Dataset items
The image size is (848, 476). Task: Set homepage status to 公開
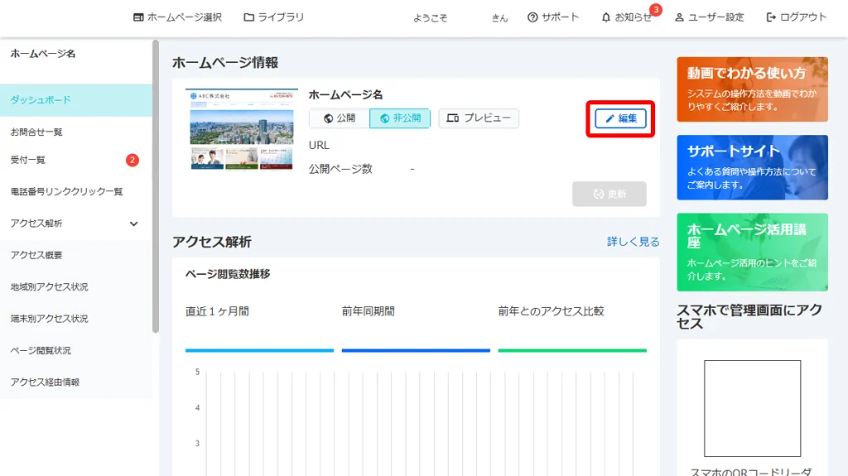340,118
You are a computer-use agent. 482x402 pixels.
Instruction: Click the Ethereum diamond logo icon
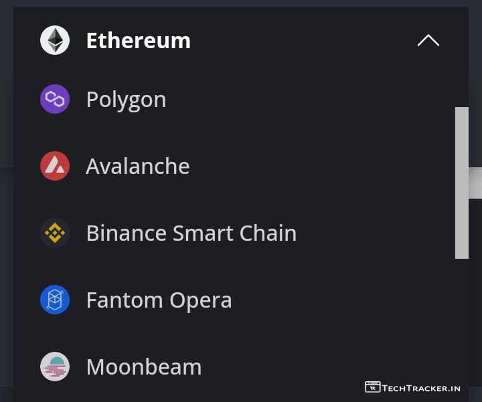pos(55,40)
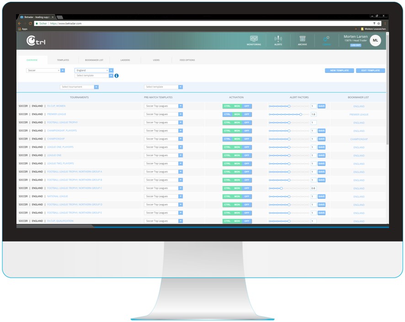
Task: Set Football League Trophy activation to CTRL
Action: point(227,123)
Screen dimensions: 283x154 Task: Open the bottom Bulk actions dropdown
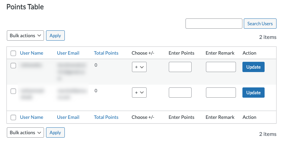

■ **TASK DIRECTIONS**
Pictures should be omitted. Please return exactly the lines from the line that holds "Instruction: Click the" through the end of the records.

■ **RESULT FOR THIS TASK**
Instruction: Click the Ethereum diamond logo icon
pos(55,40)
Task: Set Football League Trophy activation to CTRL
Action: point(227,123)
Screen dimensions: 283x154 Task: Open the bottom Bulk actions dropdown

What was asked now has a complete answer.